Le transporteur est accusé d'avoir «détaché» des conducteurs roumains, polonais et portugais. Environ 1.500 entre les années 2005 et 2012. Soit 20% des effectifs. Des «esclaves de la route», selon la CFTC et FGT CFTC qui se sont portées partie civile.

Payés deux à trois fois moins chers qu'en France

«Il ne s'agissait pas de travailleurs étrangers mobiles qui arrivaient en France avec leurs poids lourds pour ensuite stationner sur les sites français», raconte Pascal Goument, président du syndicat CFTC Norbert Dentressangle. Les chauffeurs, issus des filiales étrangères du groupe, étaient acheminés par minibus, par groupe de dix, sur le site où ils prenaient leur service.

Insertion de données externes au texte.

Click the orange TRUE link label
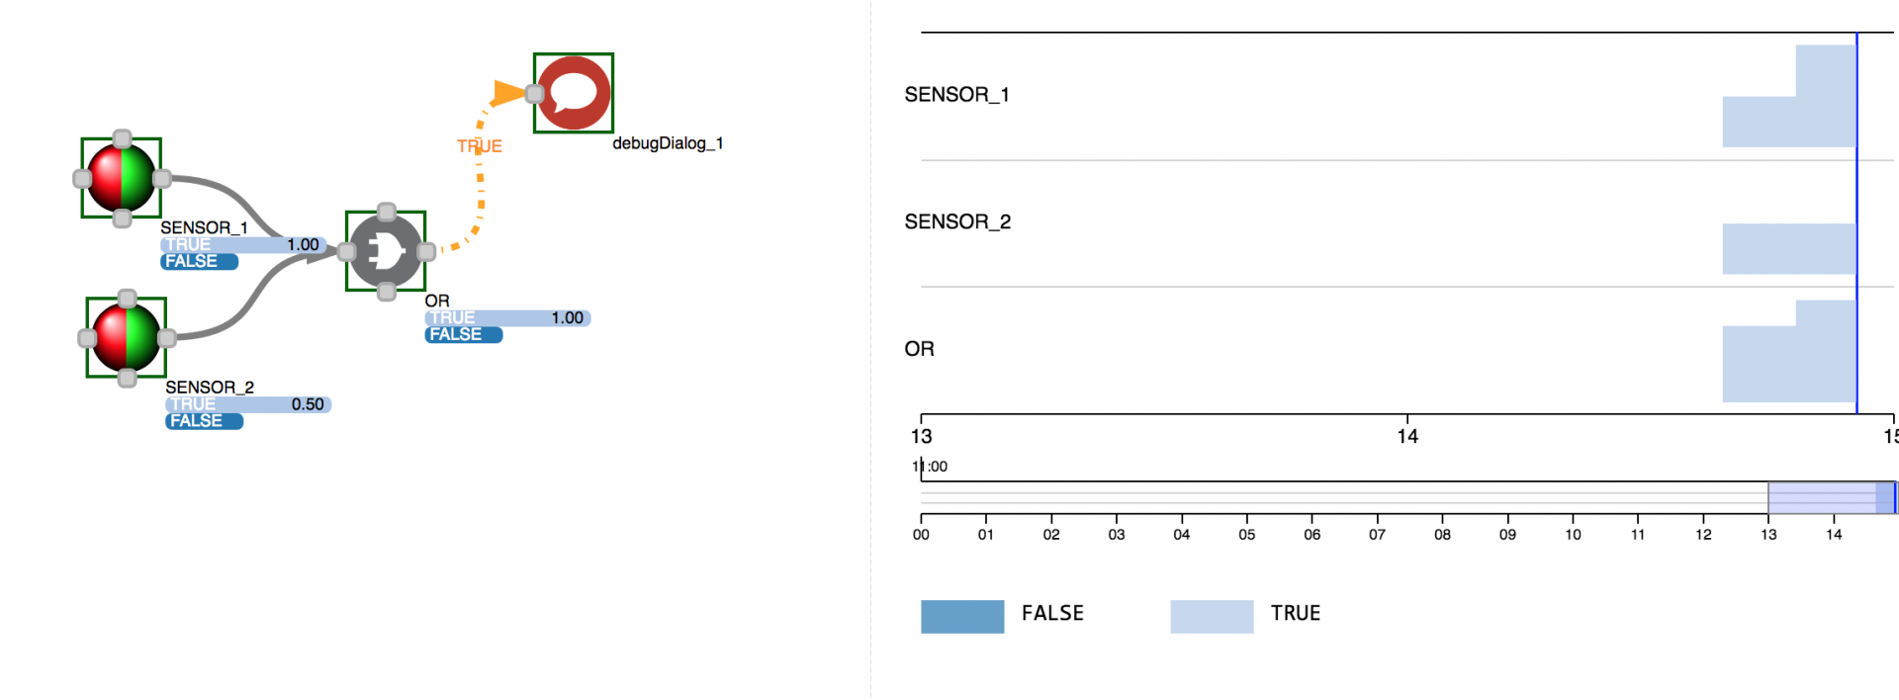 tap(480, 146)
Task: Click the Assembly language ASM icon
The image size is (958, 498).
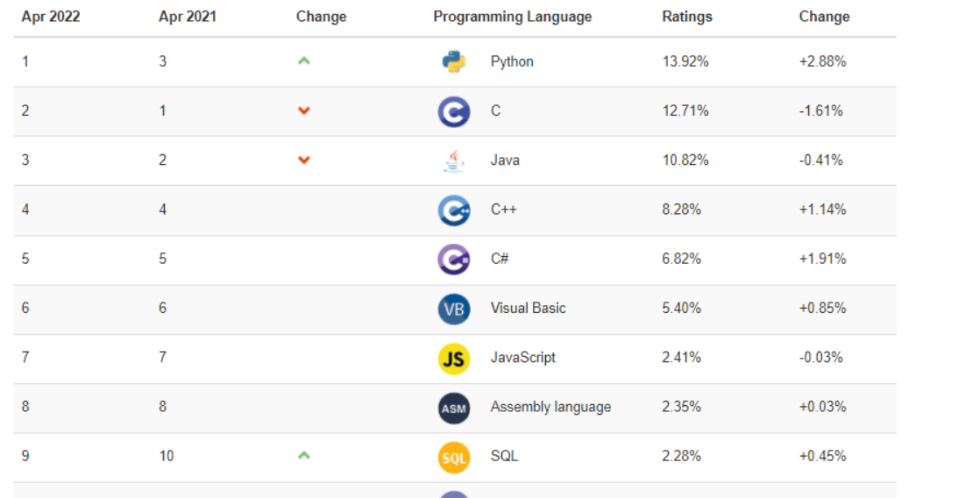Action: coord(454,407)
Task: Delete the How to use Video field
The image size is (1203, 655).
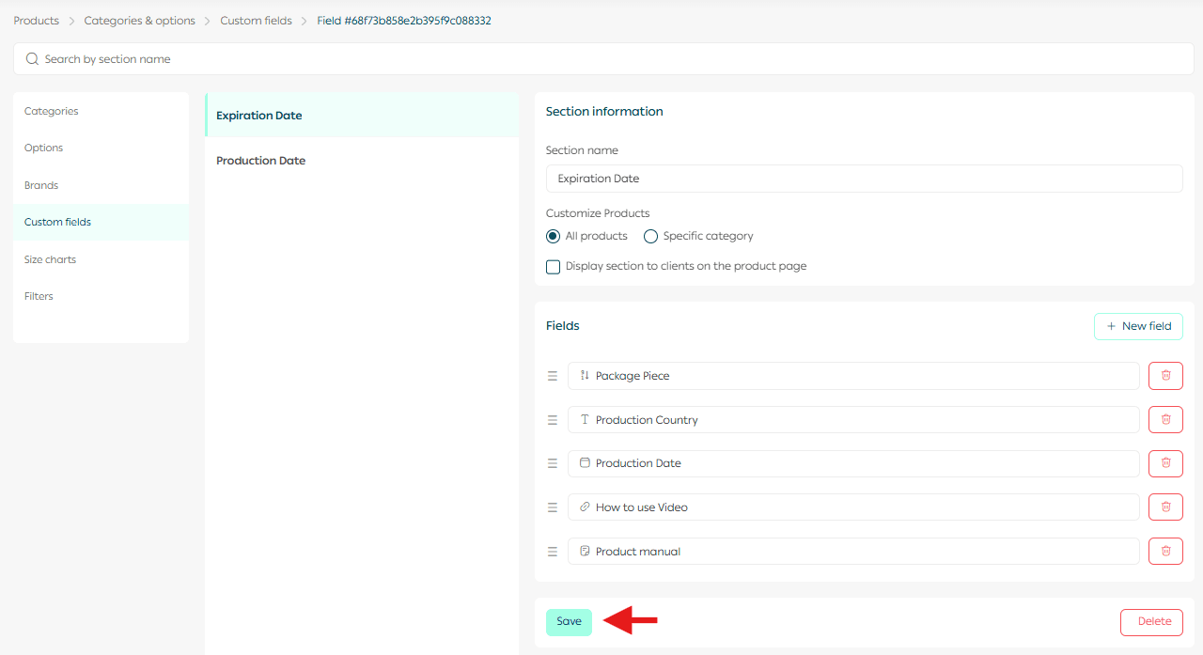Action: pyautogui.click(x=1165, y=507)
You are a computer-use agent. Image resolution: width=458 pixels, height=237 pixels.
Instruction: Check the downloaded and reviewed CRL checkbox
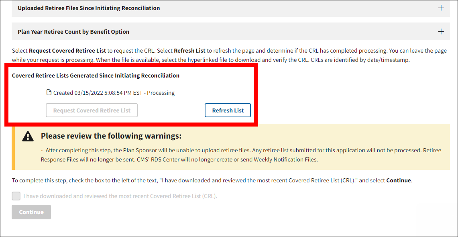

«Dans ce cas de figure, ils auraient dû être embauchés sous un contrat français avec un niveau de rémunération comparable à celle des pays qui les salarient», poursuit le syndicaliste. Or, ces hommes auraient été payés 2 à 3 fois moins chers que leurs homologues français. «De plus, on met ainsi en concurrence les salariés français et étrangers. C'est inacceptable», s'insurge Pascal Goument.

« Pas d'autre choix que de faire appel à nos filiales européennes »

«Des directives européennes sont en place depuis des années, Dentressangle ne les a jamais respectés, estime Thierry Douine, président de la fédération générale CFTC Transports. Nous attendons que ces pratiques-là soient révélées au grand jour. Et surtout, qu'elles cessent.» Car le cas de Norbert Dentressangle ne «serait pas isolé».

De son côté, le groupe affirme ne pas avoir enfreint la loi. «Le marché du transport international est très concurrentiel. Nous n'avons pas d'autres choix que de faire appel à nos filiales européennes pour effectuer ces transports, être compétitif et répondre à la demande de nos clients», indique Thierry Leduc, directeur de la communication de Norbert Dentressangle.

«Nous sommes attachés à démontrer que nos filiales roumaines ou polonaises sont de véritables entreprises, respectueuses de la réglementation européenne du travail. Ces salariés répondent à leurs supérieurs hiérarchiques, ils sont sous l'autorité des sociétés dont ils dépendent.»